Extracted information START

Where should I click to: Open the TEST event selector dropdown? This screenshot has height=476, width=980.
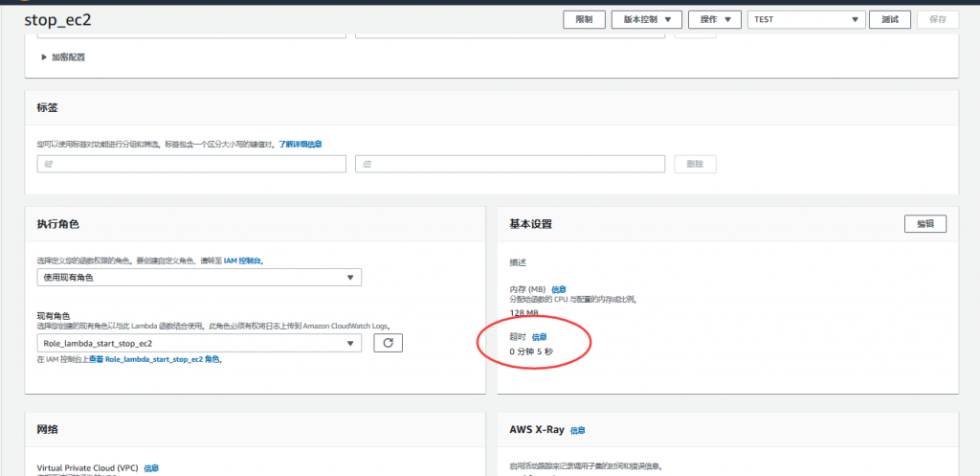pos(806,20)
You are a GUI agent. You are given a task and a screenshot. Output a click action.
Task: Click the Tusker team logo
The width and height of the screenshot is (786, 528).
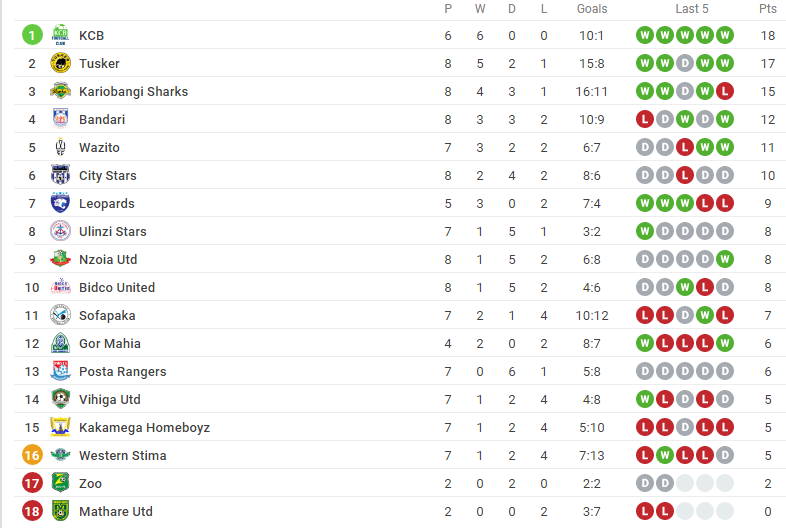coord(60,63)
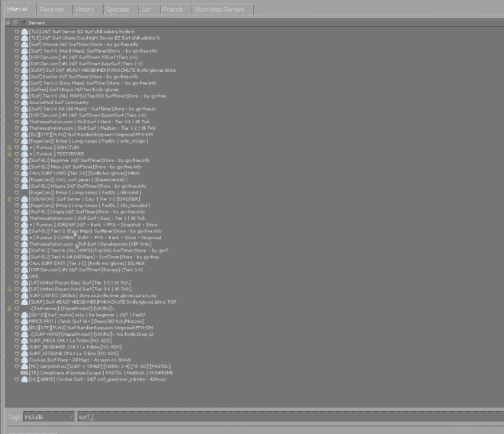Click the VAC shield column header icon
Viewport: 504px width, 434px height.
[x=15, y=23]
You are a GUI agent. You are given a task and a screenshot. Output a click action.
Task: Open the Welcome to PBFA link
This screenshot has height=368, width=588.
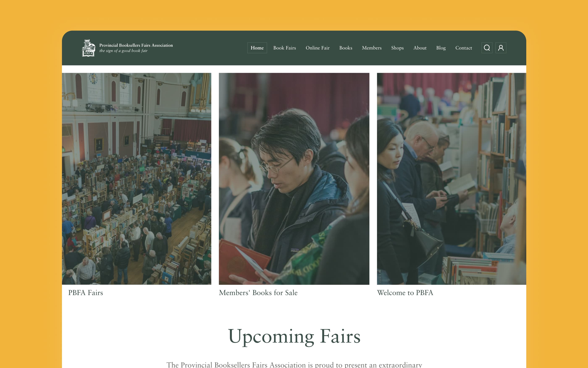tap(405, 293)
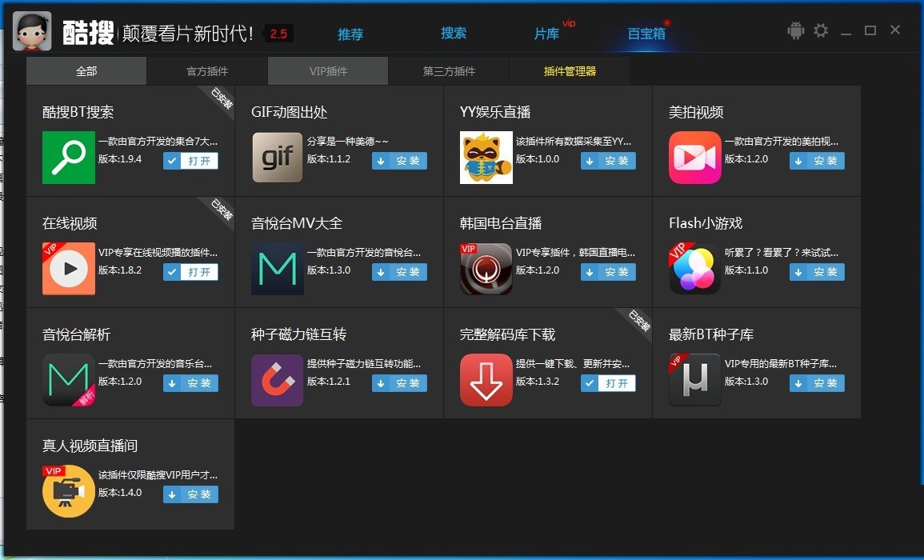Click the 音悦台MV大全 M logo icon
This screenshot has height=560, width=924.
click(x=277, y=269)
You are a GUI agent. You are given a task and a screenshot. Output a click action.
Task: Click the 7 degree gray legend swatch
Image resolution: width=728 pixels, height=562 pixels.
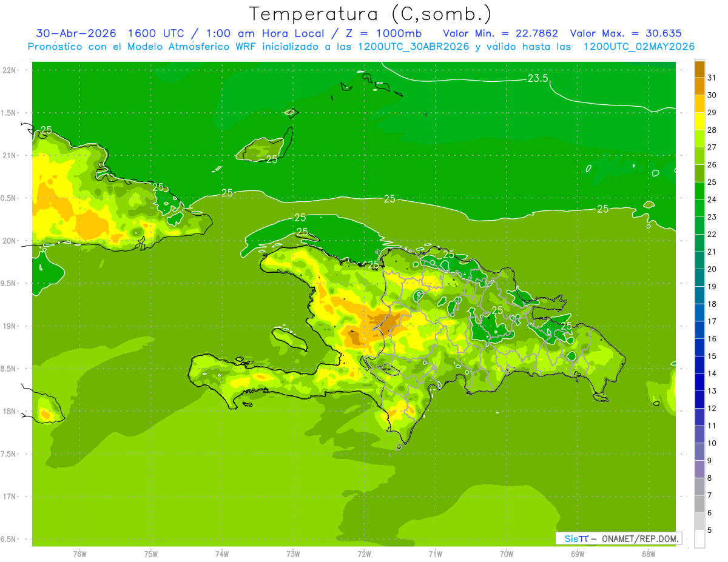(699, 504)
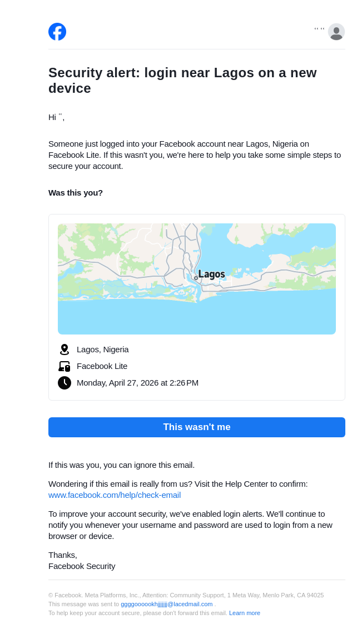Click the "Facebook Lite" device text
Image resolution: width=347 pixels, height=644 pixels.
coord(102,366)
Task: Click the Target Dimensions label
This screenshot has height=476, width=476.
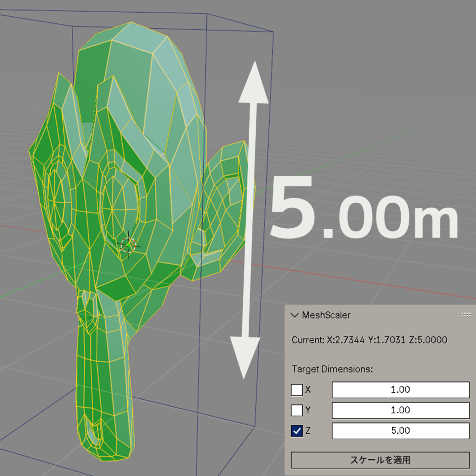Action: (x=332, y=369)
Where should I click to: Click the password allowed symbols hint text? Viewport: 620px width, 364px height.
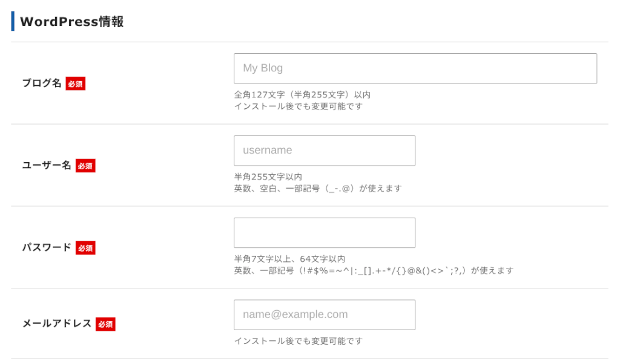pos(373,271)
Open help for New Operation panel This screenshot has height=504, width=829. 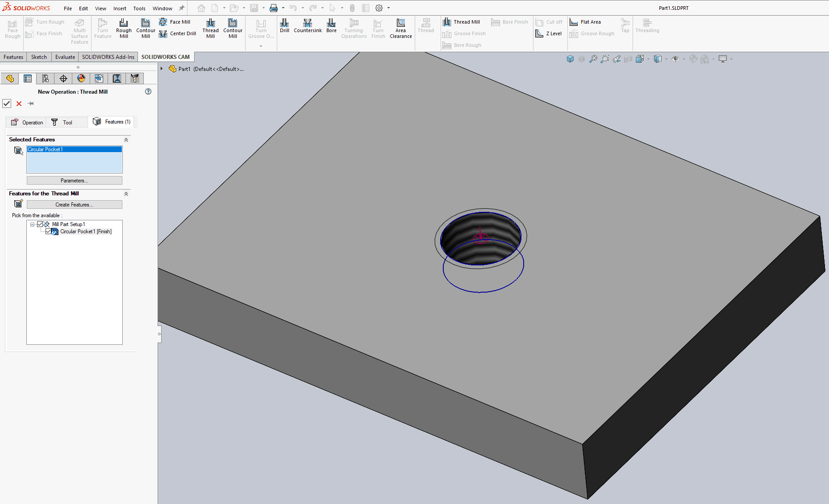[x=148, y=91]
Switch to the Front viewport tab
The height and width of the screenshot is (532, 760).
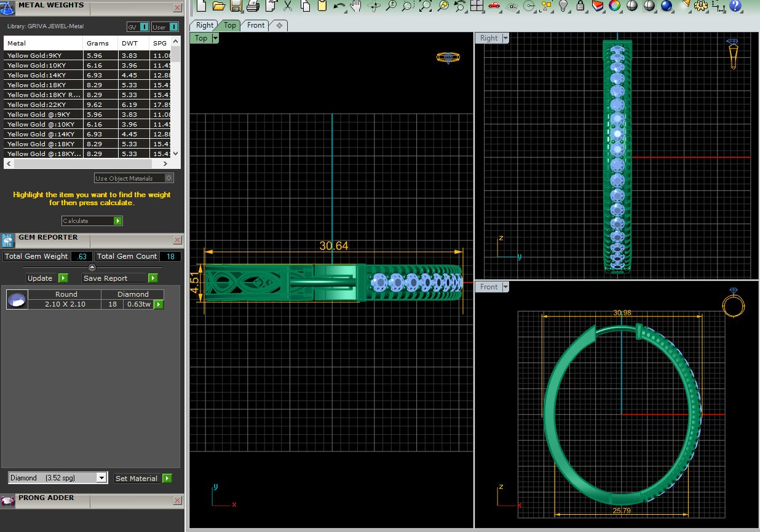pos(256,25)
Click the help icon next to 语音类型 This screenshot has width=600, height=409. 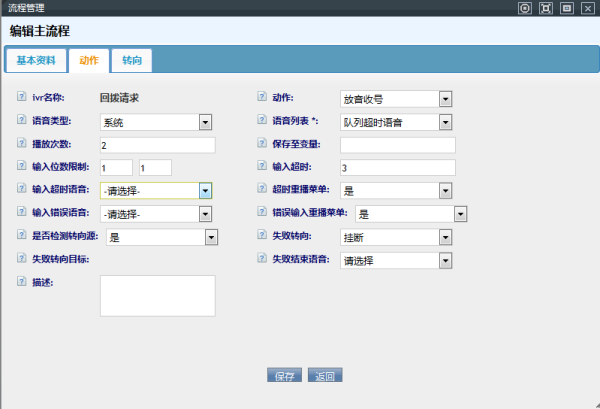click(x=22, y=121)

Extracted information END

● **To do**:
Only the lines from the top of the data through the line with "Task: Open the Welcome to PBFA link" should be quoted, exactly and with both ends kept; skip the pictures.

● **Your solution**:
Where should I click to: Open the TEST event selector dropdown? This screenshot has height=476, width=980.
pos(806,20)
You are a GUI agent. You are given a task and a screenshot. Output a click action.
Task: Click the Tusker team logo
The width and height of the screenshot is (786, 528).
coord(60,63)
Click the VAC shield column header icon
Viewport: 504px width, 434px height.
[x=15, y=23]
You are a GUI agent. You are given a task and a screenshot. Output a click action.
Task: Open the Welcome to PBFA link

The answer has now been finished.